Animal Studies Journal

Abstract

The global Save Movement, alongside other animal rights organisations and practices, has since 2010 sought to bring the experiences of nonhuman farmed animals into the public domain from privatized, usually hidden spaces of industrial procedure and slaughter. One key mechanism used is to conduct vigils held outside slaughterhouses, where activists gather to bear witness to the passing of nonhuman animals in trucks, and to raise awareness of the suffering of animals to passers-by. Central to the practice are the roles played by emotional engagement and bodily encounter with the nonhuman animals; the movement is founded on a self-styled ‘love-based’ compassion for other living beings. In 2014, I joined the Save Movement in Toronto for a number of vigils, engaging in an autoethnographic study of the means by which activists employ emotional labour, bearing witness and bodily encounter in foregrounding the realities of life for industrially farmed nonhuman animals.

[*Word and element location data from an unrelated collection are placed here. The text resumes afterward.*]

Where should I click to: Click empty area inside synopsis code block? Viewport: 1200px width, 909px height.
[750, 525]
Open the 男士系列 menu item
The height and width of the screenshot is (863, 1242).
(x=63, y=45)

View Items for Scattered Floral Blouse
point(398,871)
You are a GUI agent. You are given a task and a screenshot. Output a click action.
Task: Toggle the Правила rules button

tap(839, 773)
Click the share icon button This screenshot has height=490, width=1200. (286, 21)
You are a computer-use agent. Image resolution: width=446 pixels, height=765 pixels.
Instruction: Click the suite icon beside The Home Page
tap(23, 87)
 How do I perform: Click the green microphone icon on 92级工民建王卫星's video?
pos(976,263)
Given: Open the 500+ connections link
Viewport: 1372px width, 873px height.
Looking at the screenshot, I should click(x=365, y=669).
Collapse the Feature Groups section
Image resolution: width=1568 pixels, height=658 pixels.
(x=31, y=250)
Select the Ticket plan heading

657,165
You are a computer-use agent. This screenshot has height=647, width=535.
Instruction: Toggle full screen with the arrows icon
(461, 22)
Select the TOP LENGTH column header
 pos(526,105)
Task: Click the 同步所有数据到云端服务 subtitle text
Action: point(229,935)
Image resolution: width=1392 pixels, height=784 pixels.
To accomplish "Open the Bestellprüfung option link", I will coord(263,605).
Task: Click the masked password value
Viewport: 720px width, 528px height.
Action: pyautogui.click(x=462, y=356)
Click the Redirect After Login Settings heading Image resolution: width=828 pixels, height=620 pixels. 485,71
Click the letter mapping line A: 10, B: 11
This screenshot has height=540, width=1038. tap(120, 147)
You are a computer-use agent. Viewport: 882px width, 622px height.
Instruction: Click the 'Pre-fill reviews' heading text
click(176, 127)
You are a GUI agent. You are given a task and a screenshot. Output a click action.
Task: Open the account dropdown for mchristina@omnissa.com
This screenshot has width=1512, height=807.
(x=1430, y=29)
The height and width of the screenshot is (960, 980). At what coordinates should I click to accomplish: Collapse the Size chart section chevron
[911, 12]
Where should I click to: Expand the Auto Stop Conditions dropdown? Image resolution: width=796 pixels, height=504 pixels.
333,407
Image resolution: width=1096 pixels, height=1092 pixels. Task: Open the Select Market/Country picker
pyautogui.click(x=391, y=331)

This article argues that the Save Movement represents a new moment (although not wholly without precedent) in the practices of animal rights activism. Working from the intellectual standpoint of Critical Animal Studies, the structure of the paper employs this autoethnographic and emotionally-affected personal account of taking part as a researcher-activist in the vigils, to offer access to experiences of how emotion, activism and empathy overlap in ‘coming to care’ for nonhuman others in public settings. The article seeks to elucidate the Save Movement’s emphasis on bodily encounter and the making visible of already existing embodied entanglements with farmed nonhuman animals, and suggests this form of engaged witnessing offers opportunity for radically reimagining our species’ existing relationships with those species we currently identity as food.